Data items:
---------------

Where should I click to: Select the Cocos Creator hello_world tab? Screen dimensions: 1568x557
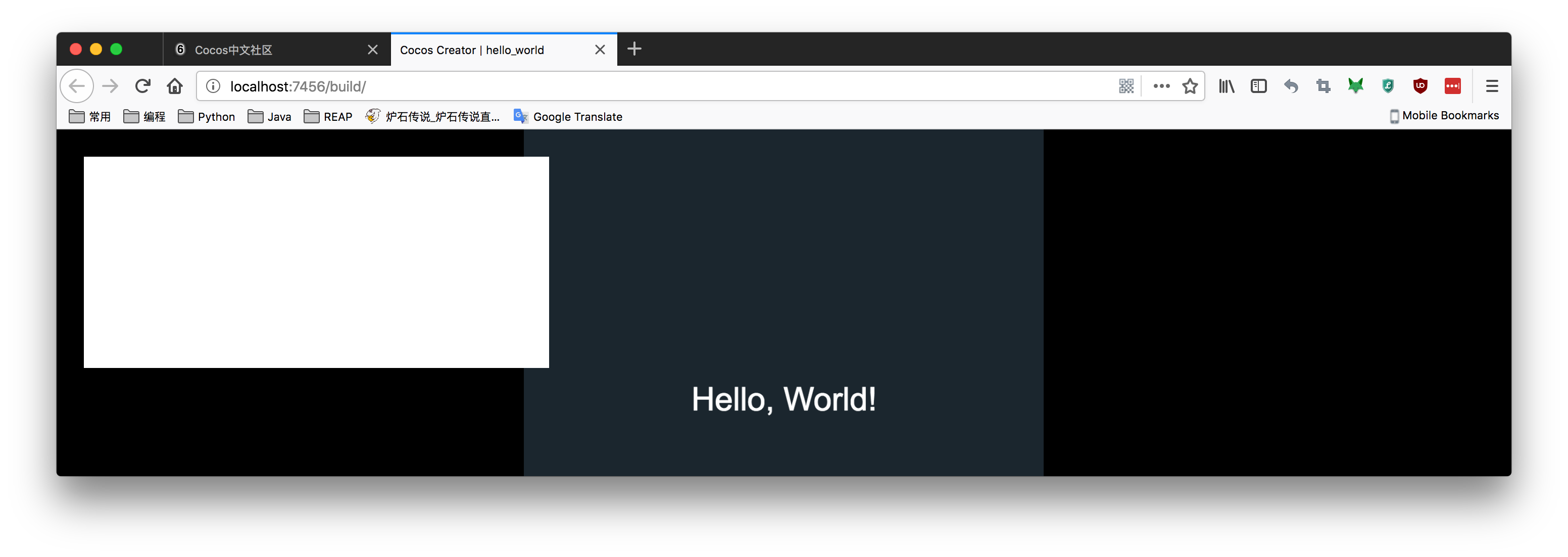click(487, 50)
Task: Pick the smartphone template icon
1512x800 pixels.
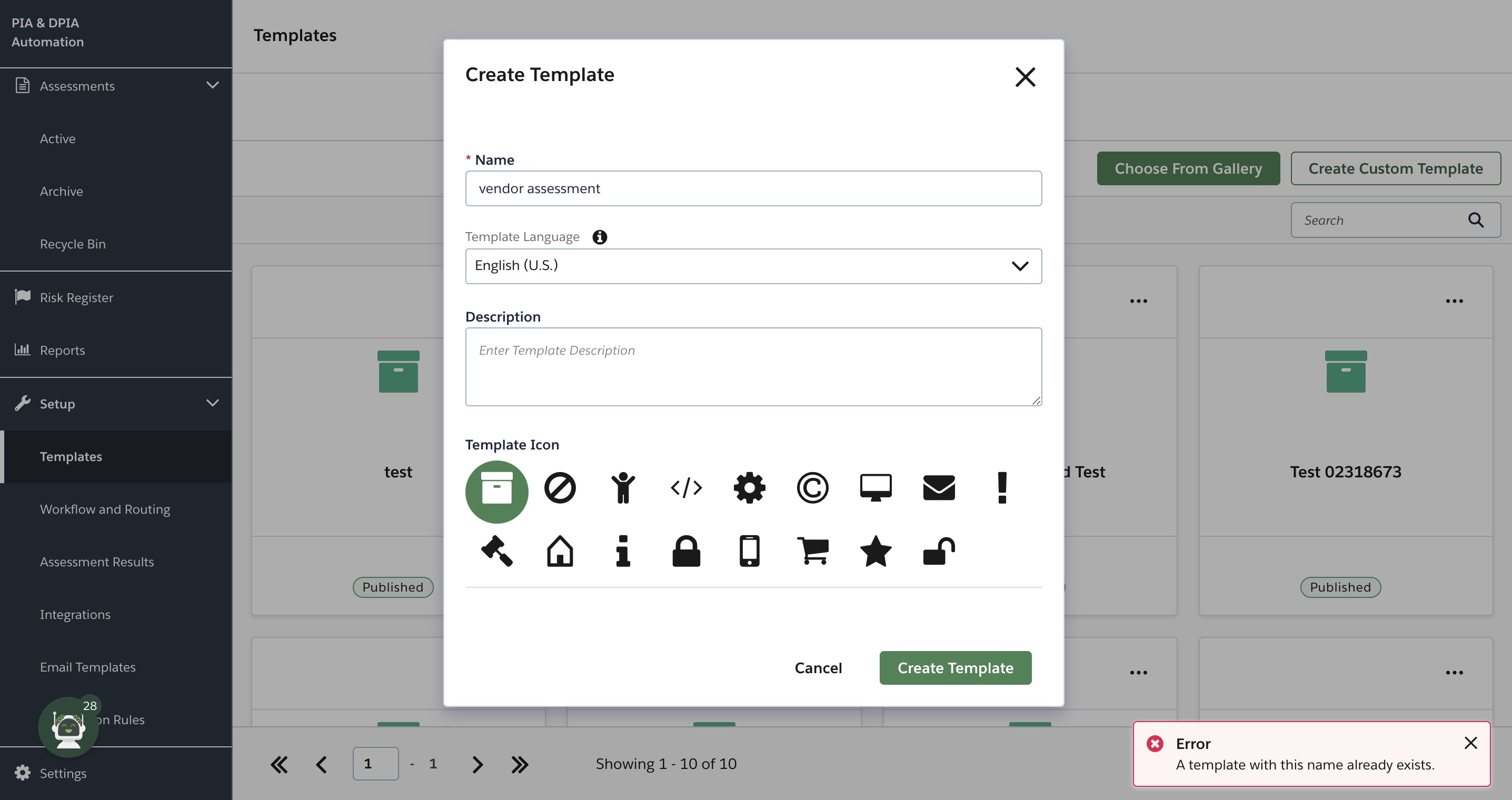Action: point(750,551)
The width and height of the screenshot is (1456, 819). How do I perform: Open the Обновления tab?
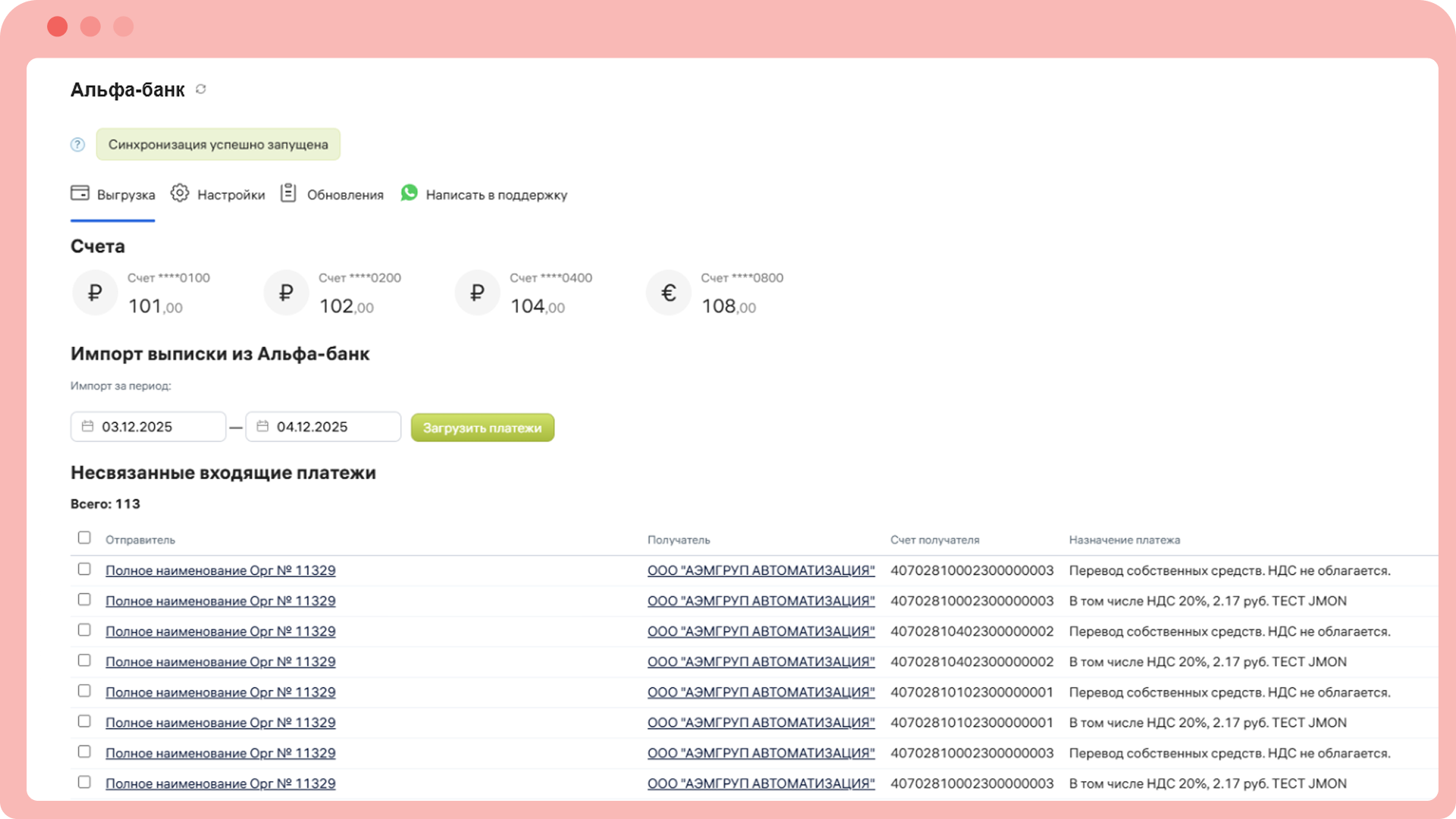click(x=344, y=195)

---------------

What you need to do: Write out all the entries word for word, but skip any images.

Output:
Where should I click to: Select the Cocos Creator hello_world tab? Screen dimensions: 1568x557
click(487, 50)
Task: Pick the smartphone template icon
1512x800 pixels.
Action: point(750,551)
The width and height of the screenshot is (1456, 819). How do I perform: Open the Обновления tab?
click(x=344, y=195)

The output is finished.